All fly strains were reared in bottles or vials at 21°C, 50% in day-night cycle of 12hr-12hr on fly food containing agar (0.56%), cornmeal (6.71%), inactivated yeast (1.59%), soy flour (0.92%), corn syrup (7.0%), propionic acid (0.44%), and Tegosept (0.15%) (LabExpress).

Viability assays

Viability of homozygous strains was measured as the relative survival of homozygous YFP-progeny relative to YFP+ progeny produced by parents balanced with TM6B, P{Dfd-GMR-nvYFP}4, Sb[1] Tb[1] ca[1]. For 1^st instar larva, virgin males and females [YFP+, Sb+, Tb+] were crossed and allowed to lay eggs on grape-juice agar plates with yeast paste for 24hr. After 48hr, the yeast paste was washed out through a cell strainer to collect and count fluorescent and non-fluorescent 1st instar larvae. For pupal and adult stage, females were allowed to lay eggs on regular fly food vials for 7 days. [Tb+] and [Tb−] pupae were counted after about 10 days. [Sb+] and [Sb−] adults were counted after about 20 days. We measured the viability of heterozygous individuals the same way except that homozygous VNR virgin females were crossed to males balanced with TM6B, P{Dfd-GMR-nvYFP}4, Sb[1] Tb[1] ca[1]. 60 to 300 larvae, 100 to 200 pupae and 100 to 150 adults were counted for each engineered strain. For VSR, we obtained 6 adult homozygous males and 1 adult homozygous female. To estimate the fertility of those homozygous adult individuals, males were crossed individually with one homozygous VNR virgin female and the female was crossed with one heterozygous VSR male. No progeny was observed after 21 days.

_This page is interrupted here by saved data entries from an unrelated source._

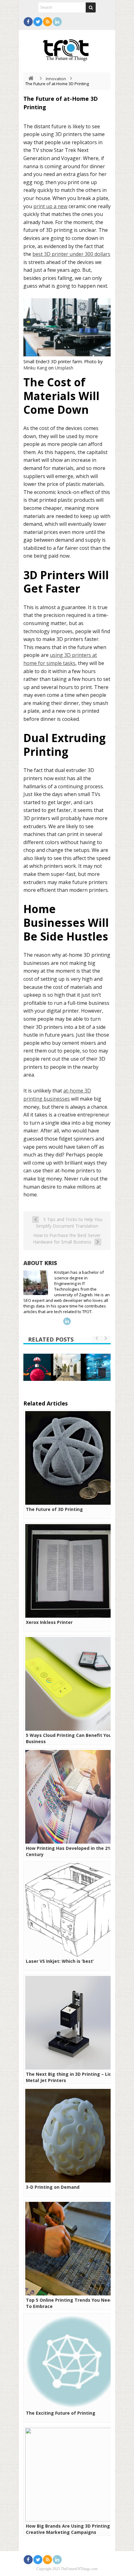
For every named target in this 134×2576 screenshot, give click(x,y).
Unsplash (64, 368)
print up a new (50, 206)
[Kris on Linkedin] (67, 1321)
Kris (51, 1263)
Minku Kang (35, 368)
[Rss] (47, 21)
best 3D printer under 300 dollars (71, 254)
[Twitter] (38, 21)
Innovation (56, 78)
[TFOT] (67, 48)
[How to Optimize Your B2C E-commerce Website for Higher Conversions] (37, 1367)
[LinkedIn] (57, 21)
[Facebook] (28, 21)
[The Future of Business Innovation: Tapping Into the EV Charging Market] (67, 1367)
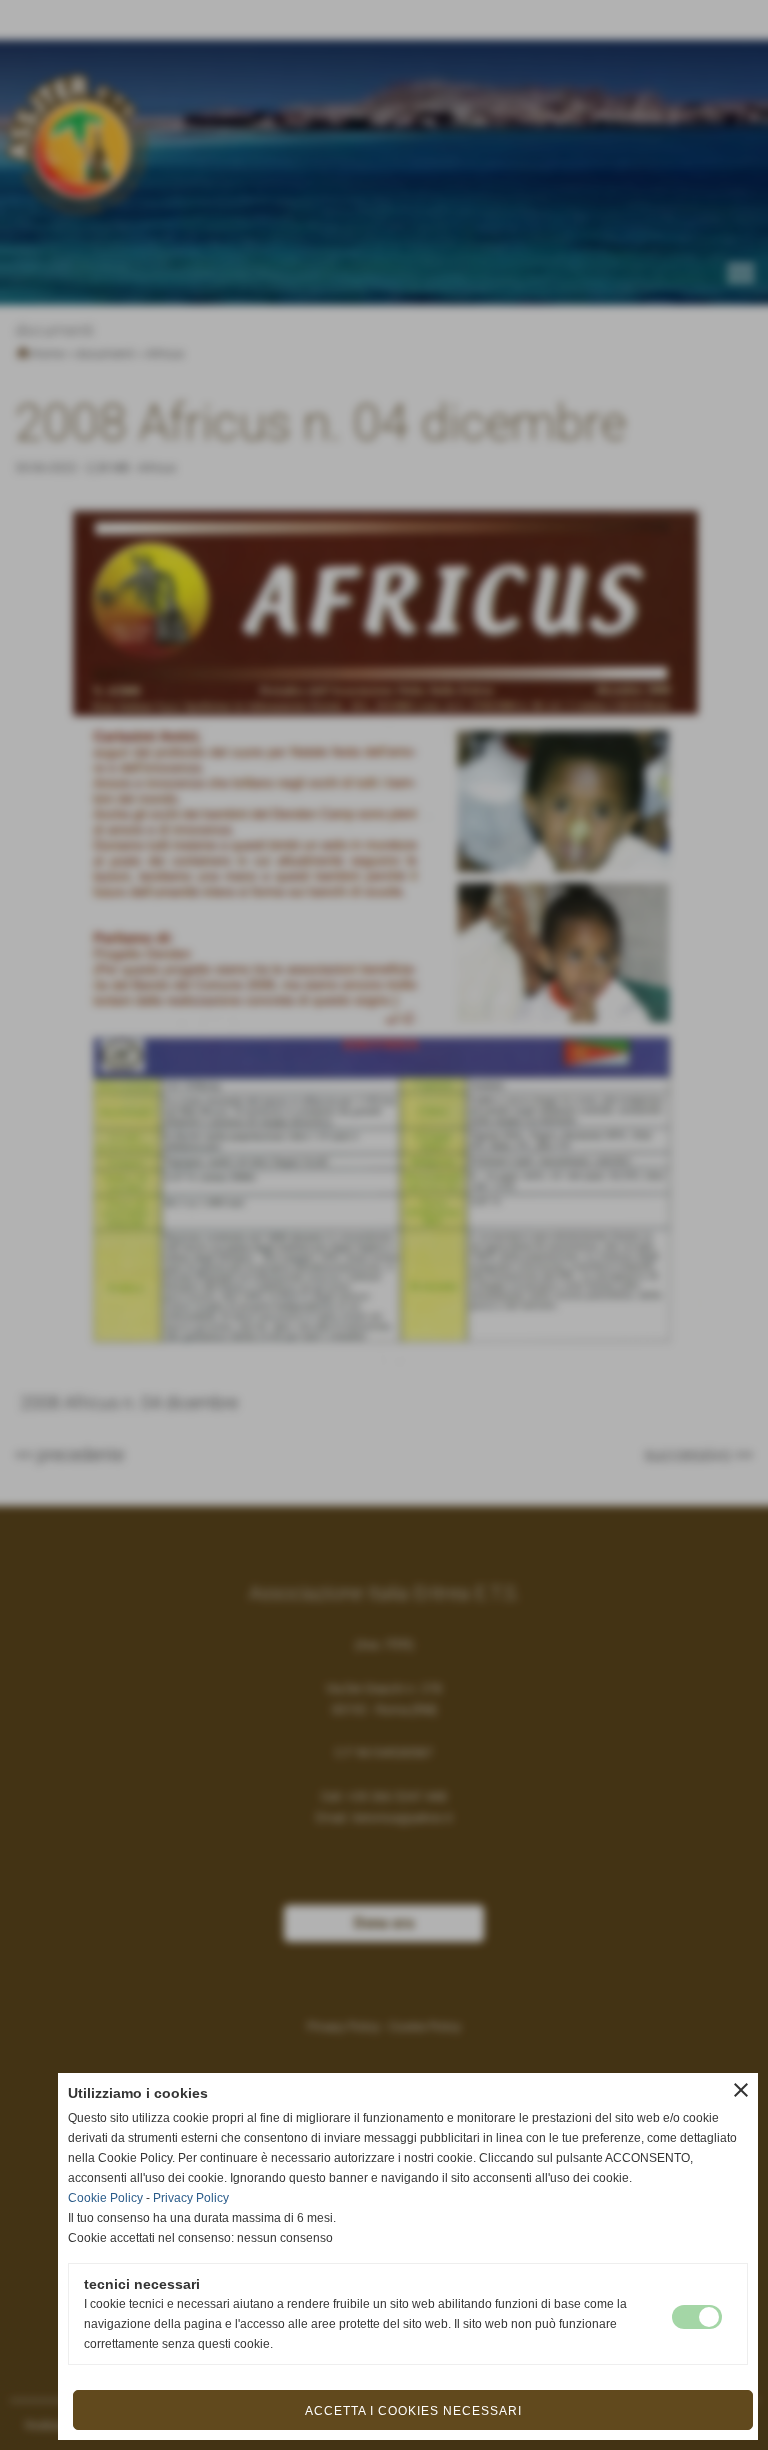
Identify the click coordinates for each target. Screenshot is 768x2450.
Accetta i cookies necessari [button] (413, 2411)
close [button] (741, 2090)
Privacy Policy (191, 2198)
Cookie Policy (105, 2198)
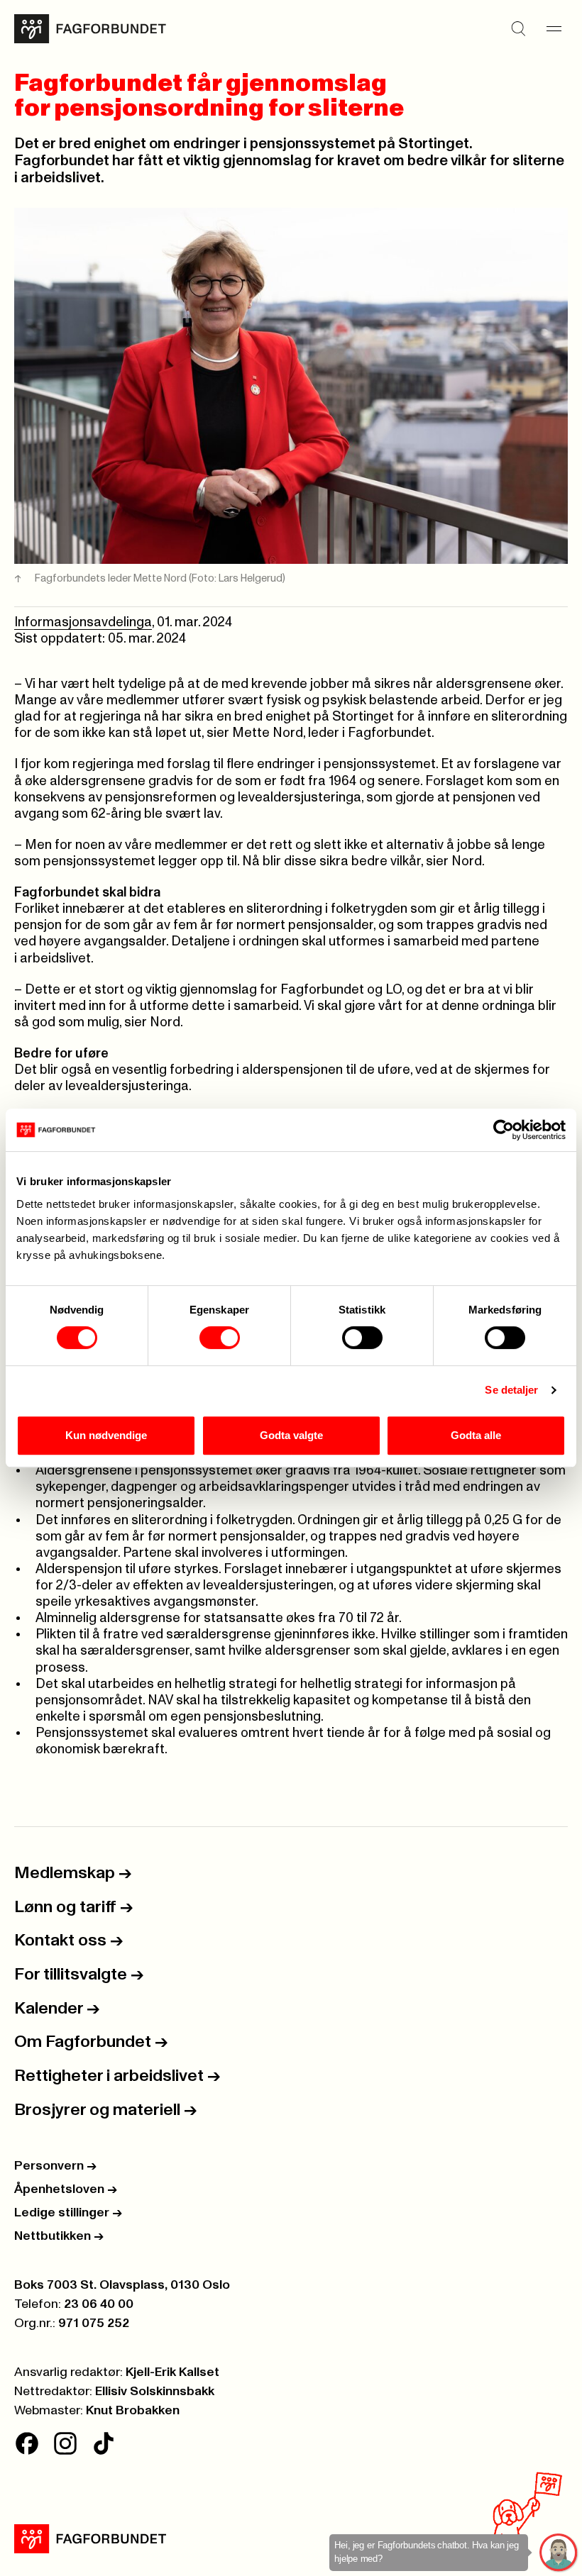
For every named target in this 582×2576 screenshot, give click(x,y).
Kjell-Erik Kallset (172, 2372)
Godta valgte (291, 1435)
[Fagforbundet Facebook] (27, 2443)
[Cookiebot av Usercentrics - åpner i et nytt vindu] (503, 1129)
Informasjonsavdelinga (83, 622)
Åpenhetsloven (65, 2189)
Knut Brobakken (133, 2410)
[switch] (219, 1337)
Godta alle (476, 1435)
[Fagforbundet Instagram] (65, 2443)
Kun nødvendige (106, 1435)
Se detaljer (511, 1390)
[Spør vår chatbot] (558, 2552)
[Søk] (518, 29)
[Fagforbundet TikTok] (103, 2443)
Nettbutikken (59, 2236)
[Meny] (553, 29)
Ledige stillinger (68, 2212)
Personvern (55, 2166)
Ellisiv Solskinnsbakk (154, 2391)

Locomotion performance assay.

We quantified locomotor performance by quantifying startle-induced negative geotaxis, an innate behavior where flies tend to climb against gravity after being mechanically agitated (95). Ten 1-day-old males were grouped with ten females into vials for 7-10 days. Before the assay, the males were transferred into ethanol-cleaned assay tubes, consisting of two tubes attached with tapes with a line set at 4.5 cm from the bottom of the tube. Flies were let to recover for 40 to 60 min before the start of the experiment. The assay tube was tapped 5 times on a fly pad so that all flies fell to the bottom of the tube, and the flies that reached the line in the following 10 sec were counted. Each group of flies were assayed three times, with 5 min recovery between each time, the average of the three replicates was used. The same assay tubes were then assayed the same way after 10 min recovery but counting flies that reached the line in the following 5 sec instead of 10. Four to 14 replicates were performed for each haplotype.

Data availability

Raw data for functional assays and MASS-PRF pipeline and results have been deposited to Dryad: DOI XXX.